Saved data entries:

********

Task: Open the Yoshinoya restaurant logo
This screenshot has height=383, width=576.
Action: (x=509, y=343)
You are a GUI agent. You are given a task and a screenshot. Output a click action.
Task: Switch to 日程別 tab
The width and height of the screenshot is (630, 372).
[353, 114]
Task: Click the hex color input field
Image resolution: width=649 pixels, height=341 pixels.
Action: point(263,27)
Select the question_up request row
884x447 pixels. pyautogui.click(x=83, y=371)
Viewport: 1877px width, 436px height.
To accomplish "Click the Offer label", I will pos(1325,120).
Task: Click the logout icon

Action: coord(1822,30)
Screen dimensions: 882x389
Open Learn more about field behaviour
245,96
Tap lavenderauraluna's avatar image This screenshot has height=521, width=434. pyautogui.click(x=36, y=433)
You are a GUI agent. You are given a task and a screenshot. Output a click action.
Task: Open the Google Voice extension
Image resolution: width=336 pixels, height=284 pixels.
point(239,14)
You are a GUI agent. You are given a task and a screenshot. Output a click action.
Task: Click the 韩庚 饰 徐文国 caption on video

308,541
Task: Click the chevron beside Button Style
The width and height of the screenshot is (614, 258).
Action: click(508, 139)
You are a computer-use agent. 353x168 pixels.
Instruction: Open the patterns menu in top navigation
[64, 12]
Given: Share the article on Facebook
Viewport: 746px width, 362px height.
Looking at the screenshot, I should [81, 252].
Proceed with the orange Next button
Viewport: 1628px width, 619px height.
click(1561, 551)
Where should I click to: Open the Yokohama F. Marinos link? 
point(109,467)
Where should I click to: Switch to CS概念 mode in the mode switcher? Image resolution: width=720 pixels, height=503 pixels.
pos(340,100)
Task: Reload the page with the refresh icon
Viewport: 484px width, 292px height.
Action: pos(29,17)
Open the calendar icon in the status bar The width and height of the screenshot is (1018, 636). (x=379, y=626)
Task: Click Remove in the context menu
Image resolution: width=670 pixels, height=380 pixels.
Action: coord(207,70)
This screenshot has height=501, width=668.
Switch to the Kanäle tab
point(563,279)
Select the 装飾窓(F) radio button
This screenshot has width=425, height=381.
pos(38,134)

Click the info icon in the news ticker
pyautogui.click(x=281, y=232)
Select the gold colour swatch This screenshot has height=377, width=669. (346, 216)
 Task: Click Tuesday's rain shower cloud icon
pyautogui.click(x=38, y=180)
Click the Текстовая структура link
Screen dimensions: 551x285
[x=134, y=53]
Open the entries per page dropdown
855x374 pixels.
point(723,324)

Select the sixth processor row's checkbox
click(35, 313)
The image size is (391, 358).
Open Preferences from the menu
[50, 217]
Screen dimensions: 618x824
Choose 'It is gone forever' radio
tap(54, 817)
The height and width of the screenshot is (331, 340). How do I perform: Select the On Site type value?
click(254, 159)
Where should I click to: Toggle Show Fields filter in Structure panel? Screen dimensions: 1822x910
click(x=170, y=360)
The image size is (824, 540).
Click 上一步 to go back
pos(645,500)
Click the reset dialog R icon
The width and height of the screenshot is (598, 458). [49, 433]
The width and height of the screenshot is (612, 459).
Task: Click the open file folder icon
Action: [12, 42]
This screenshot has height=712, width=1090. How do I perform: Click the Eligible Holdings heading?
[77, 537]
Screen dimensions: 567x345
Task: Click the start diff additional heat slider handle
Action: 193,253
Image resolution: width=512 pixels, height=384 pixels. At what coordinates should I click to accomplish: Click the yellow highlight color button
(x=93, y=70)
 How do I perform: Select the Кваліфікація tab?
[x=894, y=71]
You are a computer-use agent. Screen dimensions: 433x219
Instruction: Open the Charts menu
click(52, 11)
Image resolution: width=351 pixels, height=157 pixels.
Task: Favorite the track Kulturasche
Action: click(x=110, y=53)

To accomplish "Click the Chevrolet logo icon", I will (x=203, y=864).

********

__Exercise instructions__:
Exactly reproduce every record.

__Exercise output__:
Task: Open the Yoshinoya restaurant logo
This screenshot has height=383, width=576.
Action: (x=509, y=343)
You are a GUI agent. You are given a task and a screenshot. Output a click action.
Task: Switch to 日程別 tab
The width and height of the screenshot is (630, 372).
[353, 114]
Task: Click the hex color input field
Image resolution: width=649 pixels, height=341 pixels.
Action: point(263,27)
Select the question_up request row
884x447 pixels. pyautogui.click(x=83, y=371)
Viewport: 1877px width, 436px height.
To accomplish "Click the Offer label", I will pos(1325,120).
Task: Click the logout icon

Action: coord(1822,30)
Screen dimensions: 882x389
Open Learn more about field behaviour
245,96
Tap lavenderauraluna's avatar image This screenshot has height=521, width=434. pyautogui.click(x=36, y=433)
You are a GUI agent. You are given a task and a screenshot. Output a click action.
Task: Open the Google Voice extension
Image resolution: width=336 pixels, height=284 pixels.
point(239,14)
You are a GUI agent. You are given a task and a screenshot. Output a click action.
Task: Click the 韩庚 饰 徐文国 caption on video

308,541
Task: Click the chevron beside Button Style
The width and height of the screenshot is (614, 258).
Action: click(508, 139)
You are a computer-use agent. 353x168 pixels.
Instruction: Open the patterns menu in top navigation
[64, 12]
Given: Share the article on Facebook
Viewport: 746px width, 362px height.
Looking at the screenshot, I should [81, 252].
Proceed with the orange Next button
Viewport: 1628px width, 619px height.
click(1561, 551)
Where should I click to: Open the Yokohama F. Marinos link? 
point(109,467)
Where should I click to: Switch to CS概念 mode in the mode switcher? Image resolution: width=720 pixels, height=503 pixels.
pos(340,100)
Task: Reload the page with the refresh icon
Viewport: 484px width, 292px height.
Action: pos(29,17)
Open the calendar icon in the status bar The width and height of the screenshot is (1018, 636). (x=379, y=626)
Task: Click Remove in the context menu
Image resolution: width=670 pixels, height=380 pixels.
Action: coord(207,70)
This screenshot has height=501, width=668.
Switch to the Kanäle tab
point(563,279)
Select the 装飾窓(F) radio button
This screenshot has width=425, height=381.
pos(38,134)

Click the info icon in the news ticker
pyautogui.click(x=281, y=232)
Select the gold colour swatch This screenshot has height=377, width=669. (346, 216)
 Task: Click Tuesday's rain shower cloud icon
pyautogui.click(x=38, y=180)
Click the Текстовая структура link
Screen dimensions: 551x285
[x=134, y=53]
Open the entries per page dropdown
855x374 pixels.
point(723,324)

Select the sixth processor row's checkbox
click(35, 313)
The image size is (391, 358).
Open Preferences from the menu
[50, 217]
Screen dimensions: 618x824
Choose 'It is gone forever' radio
tap(54, 817)
The height and width of the screenshot is (331, 340). How do I perform: Select the On Site type value?
click(254, 159)
Where should I click to: Toggle Show Fields filter in Structure panel? Screen dimensions: 1822x910
click(x=170, y=360)
The image size is (824, 540).
Click 上一步 to go back
pos(645,500)
Click the reset dialog R icon
The width and height of the screenshot is (598, 458). [49, 433]
The width and height of the screenshot is (612, 459).
Task: Click the open file folder icon
Action: [12, 42]
This screenshot has height=712, width=1090. How do I perform: Click the Eligible Holdings heading?
[77, 537]
Screen dimensions: 567x345
Task: Click the start diff additional heat slider handle
Action: 193,253
Image resolution: width=512 pixels, height=384 pixels. At what coordinates should I click to accomplish: Click the yellow highlight color button
(x=93, y=70)
 How do I perform: Select the Кваліфікація tab?
[x=894, y=71]
You are a computer-use agent. Screen dimensions: 433x219
Instruction: Open the Charts menu
click(52, 11)
Image resolution: width=351 pixels, height=157 pixels.
Task: Favorite the track Kulturasche
Action: click(x=110, y=53)

To accomplish "Click the Chevrolet logo icon", I will (x=203, y=864).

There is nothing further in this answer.